ArianeGroup mène depuis plusieurs mois des revues de réduction des coûts auprès de ses sous-traitants. Alors que les sous-traitants en France sont occupés, MT Aerospace (Allemagne) et Avio (Italie) stagnent, ce qui rend Berlin et Rome réticents à faire des efforts. De plus, Avio se concentre désormais sur la commercialisation du missile Vega de manière indépendante.
Le deuxième défi est la nécessité de remodeler le modèle de développement de l’industrie spatiale commune du bloc dans le contexte de l’émergence de nombreuses startups. L’Allemagne ouvre la voie avec deux entreprises privées, Rocket Factory Augsburg et Isar Aerospace. Ils se préparent à effectuer leur premier lancement de fusée à partir de 2024. En France, les projets sont nombreux mais ils ne sont pas encore très développés. Parmi celles-ci, on peut citer ArianeGroup, qui possède la fusée Maia et la fusée réutilisable Themis, ou encore la startup Latitude avec sa petite fusée Zephyr.
Ces changements radicaux rendent obsolètes les processus de coopération européens, qui ont entraîné des retards et des dépassements de coûts. Un exemple évident est la règle de « l’avantage géographique », qui redistribue à chaque pays une charge de travail équivalente à sa contribution financière.
Le pays participant peut alors inclure une de ses entreprises dans le projet, même si elle n’est pas la meilleure. En effet, cela a permis à l’Allemagne d’envoyer des entreprises pour absorber la technologie et la développer jusqu’au niveau d’autonomie souhaité.
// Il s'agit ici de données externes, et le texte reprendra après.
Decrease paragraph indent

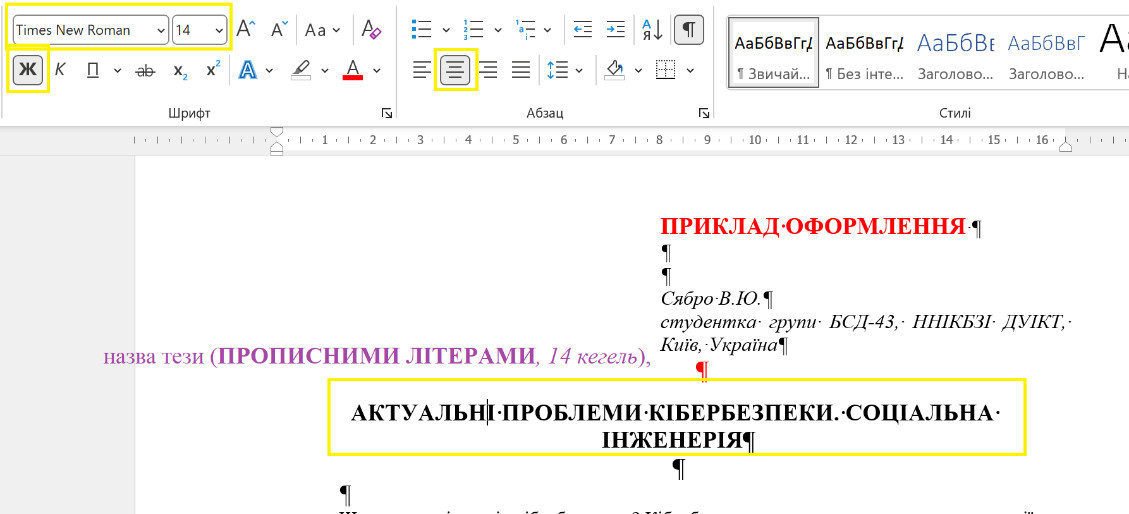tap(583, 30)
Par ailleurs, un autre domaine stratégique dont l’Europe ne peut se passer est celui des vols spatiaux habités. L’Inde est sur le point de devenir le quatrième pays à posséder une fusée capable d’envoyer des humains dans l’espace, après la Russie, les États-Unis et la Chine. Quant à l’Europe, rien n’est sûr.
L'ESA prévoit une approche progressive et vise dans un premier temps à financer d'ici 2025 la construction d'un véhicule de 100 millions d'euros, capable de transporter du fret vers la Station spatiale internationale ISS et de le ramener sur Terre.
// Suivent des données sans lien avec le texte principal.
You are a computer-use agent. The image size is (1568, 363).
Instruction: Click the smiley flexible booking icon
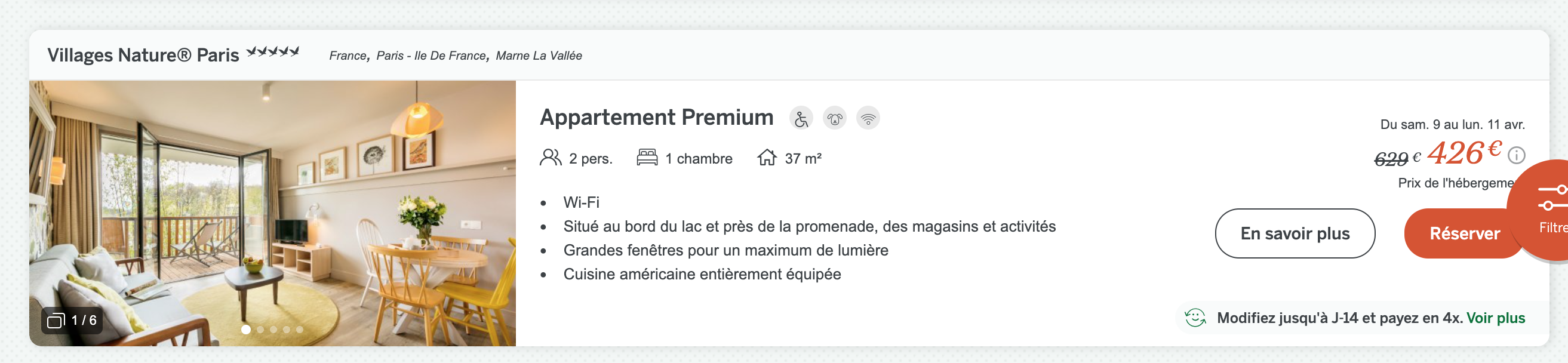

Dans la deuxième phase, le vaisseau spatial sera modernisé pour transporter des humains. Cette fois, il n’y a plus de formes de coopération à l’ancienne comme les « avantages géographiques ». L'ESA organisera plutôt un appel d'offres à l'échelle européenne, auquel participeront à la fois de grandes entreprises et des startups. Ce serait un petit pas vers une nouvelle ère pour l’industrie spatiale européenne.